If you’re a pilot or mechanic working on the Marine Corps’ prized V-22 Osprey, you probably spend a lot of time reinventing the wheel. That’s because the 129 MV-22Bs in service come in more than 70 different configurations, identical to the untrained eye but all subtly different — for example, in the cockpit layout, the electrical wiring, even the arrangement of bolts — which means they require subtly different flight checklists, maintenance procedures, and spare parts. If it’s not a logistical nightmare, it’s at least an acute headache — and more expensive than it needs to be.
That’s why the Marines and Naval Air Systems Command (NAVAIR), which buys aircraft for the Corps, is charging ahead with a program to reduce those 70-plus versions to 25 by 2027 and — the ultimate goal — approximately five by 2030. Common Configuration – Readiness and Modernization (CC-RAM) will also upgrade the 129 existing Block B Ospreys to the Block C configuration now coming off the assembly line. (The Marines are also buying 151 brand-new Cs). The upgrade improves everything from weather radar to flare dispensers, from night-vision displays to how much data is available to the passengers so Marine infantry can update their mission plans en-route to the target.
There's more at the link.
The Marines aren't alone in facing this problem. For example, there are over 100 F-35 Lightning II aircraft that aren't up-to-date with all modifications and improvements - and they may never be updated, because it would cost too much. I find that absolutely unconscionable, a ridiculous and inexcusable waste of taxpayers' money. If I could, I'd fire everyone involved . . . but we all know that's not going to happen, no matter how inefficient and wasteful the F-35 program may be.
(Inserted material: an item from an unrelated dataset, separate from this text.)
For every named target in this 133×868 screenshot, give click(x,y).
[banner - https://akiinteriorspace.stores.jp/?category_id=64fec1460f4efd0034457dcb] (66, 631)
During World War II, the B-29 Superfortress program was rushed into service, despite ongoing technical and design issues, because wartime pressures made it necessary. Even a greater casualty rate among aircraft and their crews was acceptable under the circumstances. However, we're not at war now, and I see no reason for the Marines - or any other branch of the US armed forces - to buy equipment varying so widely in technical specifications and capabilities from one example to another. Why was this allowed to develop in the first place - and why haven't those responsible been fired?